= J. D. Russell =

American entrepreneur and police officer

James "J.D." Russell is an American entrepreneur, spaceflight participant, and former law enforcement officer. He founded a community management software company InfoHOA in 2018 and launched Alpha Funds, a venture capital platform focused on aerospace and frontier technologies in 2025. In November 2024, he flew aboard Blue Origin’s New Shepard NS-28 mission, becoming one of the first retired U.S. police officers to reach space and the 670th person to cross the Karman Line on the List of Space Travelers by First Flight. He flew a second mission in August 2025 on Blue Origin NS-34.

==Early life and education==
Russell was born at Davis–Monthan Air Force Base in Tucson, Arizona. As a teenager, he joined the Civil Air Patrol and earned the General Billy Mitchell Award.

==Career==
During college, Russell entered law enforcement, serving first as a police officer in Maryland, and then as a federal Marine, Fish and Wildlife law enforcement game warden responsible for resource protection patrols.

Leaving police work, he moved into property services entrepreneurship. By 2015, he founded Harford Property Services in Maryland and Delaware doing business as HPS Management and in 2018 founded InfoHOA, a software-centered homeowners'-association management firm.

Blue Origin announced on November 15, 2024 that Russell would join five crewmates on mission NS-28 aboard the RSS First Steps for the 8th human flight of the New Shepard Program. The flight also included Emily Dawn Calandrelli. The vehicle lifted off from West Texas at Launch Site One, also known as Corn Ranch, on November 22, 2024 and, after crossing the Kármán line (about 100 km). The flight made Russell the 670th person to enter space on the List of Space Travelers by First Flight.
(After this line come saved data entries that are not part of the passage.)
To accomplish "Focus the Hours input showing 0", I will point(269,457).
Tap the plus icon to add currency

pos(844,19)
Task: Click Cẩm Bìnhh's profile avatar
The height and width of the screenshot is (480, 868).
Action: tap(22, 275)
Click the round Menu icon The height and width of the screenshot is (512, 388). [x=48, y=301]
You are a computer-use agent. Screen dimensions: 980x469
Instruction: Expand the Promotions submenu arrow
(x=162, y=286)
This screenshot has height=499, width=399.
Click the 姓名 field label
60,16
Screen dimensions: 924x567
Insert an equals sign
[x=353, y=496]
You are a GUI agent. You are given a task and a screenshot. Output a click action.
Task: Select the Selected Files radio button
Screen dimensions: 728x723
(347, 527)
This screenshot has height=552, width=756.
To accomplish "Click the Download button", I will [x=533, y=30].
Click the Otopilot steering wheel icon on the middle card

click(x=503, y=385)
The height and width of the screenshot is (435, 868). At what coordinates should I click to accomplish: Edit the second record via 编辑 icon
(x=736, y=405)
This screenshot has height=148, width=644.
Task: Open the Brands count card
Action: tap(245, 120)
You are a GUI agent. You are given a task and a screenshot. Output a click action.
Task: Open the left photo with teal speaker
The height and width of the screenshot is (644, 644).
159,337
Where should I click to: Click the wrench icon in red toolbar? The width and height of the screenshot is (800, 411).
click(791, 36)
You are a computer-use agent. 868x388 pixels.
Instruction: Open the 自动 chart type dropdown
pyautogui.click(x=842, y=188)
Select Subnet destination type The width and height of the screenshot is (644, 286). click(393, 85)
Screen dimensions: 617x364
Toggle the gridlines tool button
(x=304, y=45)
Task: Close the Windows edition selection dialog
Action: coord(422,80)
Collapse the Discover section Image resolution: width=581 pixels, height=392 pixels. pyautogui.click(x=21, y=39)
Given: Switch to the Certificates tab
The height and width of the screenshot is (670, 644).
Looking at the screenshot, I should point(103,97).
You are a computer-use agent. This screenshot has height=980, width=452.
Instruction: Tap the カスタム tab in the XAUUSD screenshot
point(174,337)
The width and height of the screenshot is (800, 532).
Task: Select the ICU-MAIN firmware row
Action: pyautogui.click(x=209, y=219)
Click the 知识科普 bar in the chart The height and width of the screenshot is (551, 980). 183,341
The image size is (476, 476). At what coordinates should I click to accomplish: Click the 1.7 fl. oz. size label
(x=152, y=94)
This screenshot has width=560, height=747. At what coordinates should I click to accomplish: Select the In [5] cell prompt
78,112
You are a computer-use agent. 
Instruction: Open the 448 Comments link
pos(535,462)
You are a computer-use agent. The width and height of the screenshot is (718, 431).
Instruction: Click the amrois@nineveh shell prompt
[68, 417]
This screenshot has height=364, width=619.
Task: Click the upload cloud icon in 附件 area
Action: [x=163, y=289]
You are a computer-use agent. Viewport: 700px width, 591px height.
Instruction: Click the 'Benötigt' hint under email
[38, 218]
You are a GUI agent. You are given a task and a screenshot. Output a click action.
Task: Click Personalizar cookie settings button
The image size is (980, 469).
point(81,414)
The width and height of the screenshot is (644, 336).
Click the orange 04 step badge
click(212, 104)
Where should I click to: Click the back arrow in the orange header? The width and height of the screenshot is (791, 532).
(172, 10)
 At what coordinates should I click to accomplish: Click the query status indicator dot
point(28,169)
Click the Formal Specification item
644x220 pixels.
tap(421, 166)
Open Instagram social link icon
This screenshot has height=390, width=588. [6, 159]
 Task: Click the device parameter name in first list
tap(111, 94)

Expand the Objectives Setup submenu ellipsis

On August 3, 2025 Russell completed a second New Shepard mission with Blue Origin on NS-34 aboard the RSS First Steps for the 14th human flight of the New Sheppard Program. The crew included crypto pioneer and TRON founder Justin Sun. The mission was named "OneEarth" and included an internationally diverse crew with members for Hong Kong, India, Puerto Rico, Turkey, the United Kingdom, and Russell from the United States.

Drawing on his space flight profile, Russell launched Alpha Funds in June 2025. The venture capital vehicle has announced a flagship project, Alpha Aerospace, aimed at early-stage propulsion and advanced manufacturing startups.

Russell regularly speaks at various space related events including the Silicon Valley Space Week, MilSat Symposium, and the Latin American Business Council

==Philanthropy==
Russell founded the Victoria Russell Foundation, named for his late daughter, to promote children's literacy and to support families of first responders. The nonprofit partners with Dolly Parton's Imagination Library to distribute free books to children under five. The foundation currently supports two libraries, the Imagination Library of Harford County and the Imagination Library of St. Mary's County.

==Awards==
- Gen. Billy Mitchell Award (Civil Air Patrol cadet honor).